Prompt: Starting at the line that holds "Salud (141, 1766)" and stopping at the line that holds "CESFAM Norte (25, 1659)", restate the records below word for word, with both of those lines included.

Data listing:
* * *

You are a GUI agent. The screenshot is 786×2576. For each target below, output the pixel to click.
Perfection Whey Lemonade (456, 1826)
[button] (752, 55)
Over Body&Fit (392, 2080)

* * *

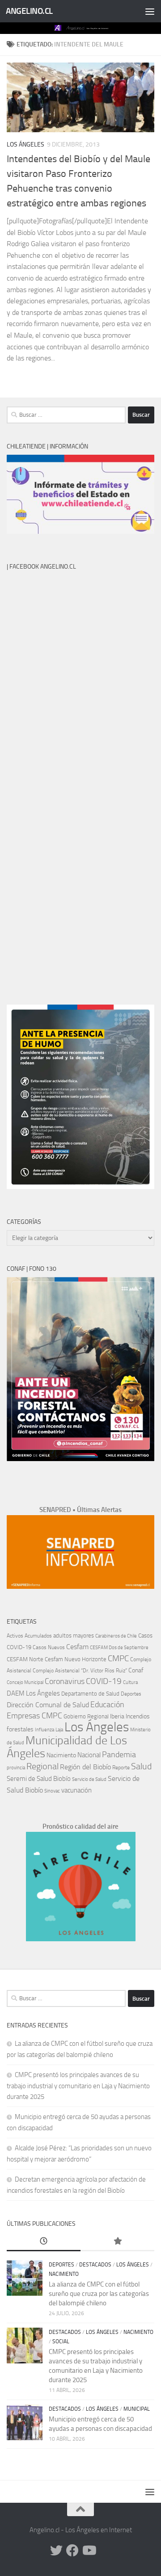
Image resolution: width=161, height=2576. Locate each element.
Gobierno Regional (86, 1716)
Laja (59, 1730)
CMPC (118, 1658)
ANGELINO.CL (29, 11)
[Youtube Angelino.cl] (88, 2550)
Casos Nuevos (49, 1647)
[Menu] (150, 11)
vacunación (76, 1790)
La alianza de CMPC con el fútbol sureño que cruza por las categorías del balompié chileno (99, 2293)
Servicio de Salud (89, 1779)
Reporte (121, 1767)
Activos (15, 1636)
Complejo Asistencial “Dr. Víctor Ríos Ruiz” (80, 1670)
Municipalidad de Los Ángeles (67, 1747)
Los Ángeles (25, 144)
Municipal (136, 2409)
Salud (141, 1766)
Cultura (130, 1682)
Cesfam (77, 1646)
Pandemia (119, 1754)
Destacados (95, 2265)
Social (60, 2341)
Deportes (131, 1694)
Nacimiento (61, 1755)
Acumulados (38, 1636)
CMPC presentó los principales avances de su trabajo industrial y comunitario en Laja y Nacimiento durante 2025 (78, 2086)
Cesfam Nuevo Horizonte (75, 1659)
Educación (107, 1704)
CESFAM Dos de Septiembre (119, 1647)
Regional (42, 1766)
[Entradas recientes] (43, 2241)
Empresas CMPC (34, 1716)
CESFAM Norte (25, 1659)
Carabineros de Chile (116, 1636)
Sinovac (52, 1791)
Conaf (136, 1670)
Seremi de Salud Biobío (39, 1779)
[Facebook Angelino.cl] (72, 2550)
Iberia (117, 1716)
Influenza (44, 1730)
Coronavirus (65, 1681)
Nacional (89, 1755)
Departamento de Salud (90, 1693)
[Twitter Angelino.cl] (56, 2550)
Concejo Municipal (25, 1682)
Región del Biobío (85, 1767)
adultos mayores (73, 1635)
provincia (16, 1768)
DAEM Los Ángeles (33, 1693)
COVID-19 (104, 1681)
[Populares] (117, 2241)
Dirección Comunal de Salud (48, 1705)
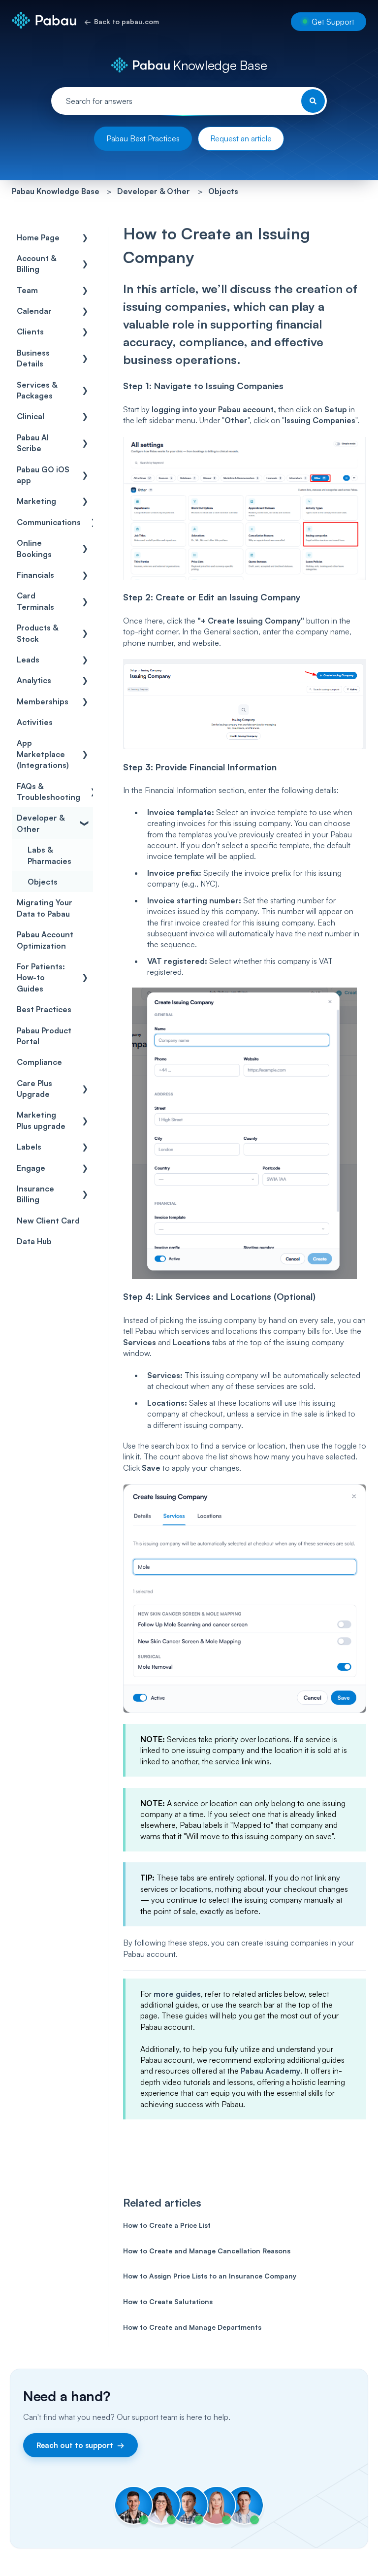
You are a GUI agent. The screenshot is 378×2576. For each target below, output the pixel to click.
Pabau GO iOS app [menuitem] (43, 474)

* * *

Response to this task:
Salud (141, 1766)
Cultura (130, 1682)
Cesfam (77, 1646)
Pandemia (119, 1754)
Destacados (95, 2265)
Social (60, 2341)
Deportes (131, 1694)
Nacimiento (61, 1755)
Acumulados (38, 1636)
CMPC presentó los principales avances de su trabajo industrial y comunitario en Laja y Nacimiento durante 2025 (78, 2086)
Cesfam Nuevo Horizonte (75, 1659)
Educación (107, 1704)
CESFAM Dos de Septiembre (119, 1647)
Regional (42, 1766)
[Entradas recientes] (43, 2241)
Empresas CMPC (34, 1716)
CESFAM Norte (25, 1659)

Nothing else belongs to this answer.